Emma: Only in this scene did I notice Rose's one crimson curl in the rest of her white hair. Perfect.

Chris: She has the Reverse Jason Blood!

Emma: I need Cheryl to start going grey now that she's basically a widow, starting with that one face-framing strand.

Chris: With more pieces of Polly and Jason's relationship coming to light, Betty and Jughead realize that the only person who could've stolen all of Sheriff Keller's evidence --- the only person who wasn't at the drive-in that night --- was Betty's dad, Hal Cooper. And sure enough, he's got the files, and as Betty reluctantly adds her own parents to the list of suspects, Hal throws all the evidence into the fire.

Emma: Given the apparently generations-long blood feud between the Blossoms and the Coopers, and what happened between Jason and Polly, I can't believe that Sheriff Keller didn't already have the Coopers on his murder board. I mean, Alice Cooper wants Jason Blossom to burn in hell; how is she not a suspect?

Chris: I feel like any mention of someone burning in hell as they're dragging said person's dead body out of the river is probably worth at least a trip downtown for questioning. But yeah, that's our episode, and for as much as we've talked about, it felt like a bit of a slow one. Still, there's a lot of good stuff in here -- Jughead gets some nice moments, and we have a few new candidates for Ship of the Week!

 

 

Emma: My ship of the week is still B&V! Although I will give a shout-out to Sweaty Archie and Shirtless Reggie.

Chris: Oh yeah, we didn't talk about Reggie being... surprisingly decent?! He's concerned about Archie maybe hurting his hand, and encourages him to accept Coach Clayton's offer of team captain, even though he clearly wants it for himself. It's really weird to see a world where it's Chuck, not Reggie, who is The Worst.

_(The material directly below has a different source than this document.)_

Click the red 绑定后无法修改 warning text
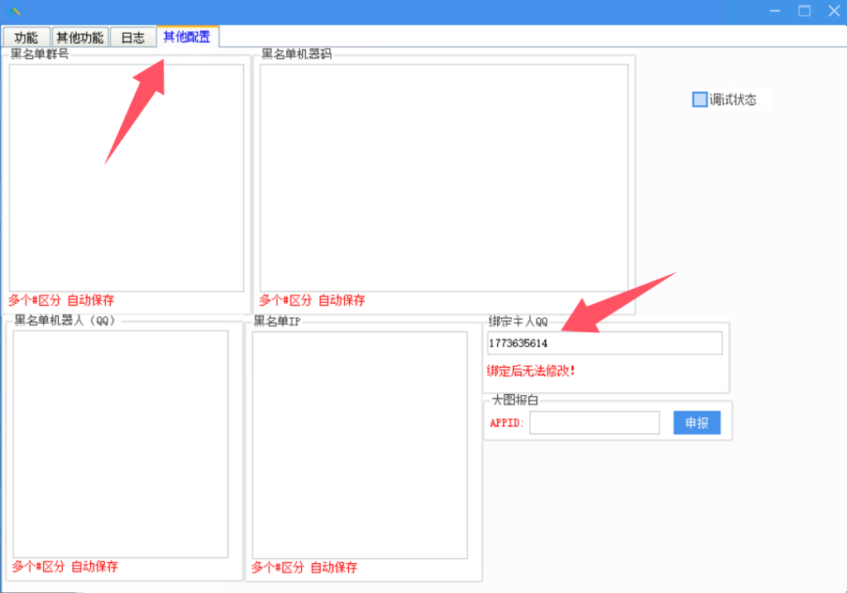Screen dimensions: 847x593 pyautogui.click(x=531, y=371)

Emma: Reggie is decent here only because it helps the team, thereby helping Reggie himself. And he ends up being team captain after Archie turns it down, so Reggie wins!

Chris: As I've said before, my ship will always be B&V, but since they barely have any screentime together this week, I'm going to give it to Cheronica. Veronica reaching out to Cheryl and trying to help her act like, you know, a human being is a really interesting dynamic, especially since Veronica very clearly doesn't want to be there, but is doing it because she knows Cheryl needs someone.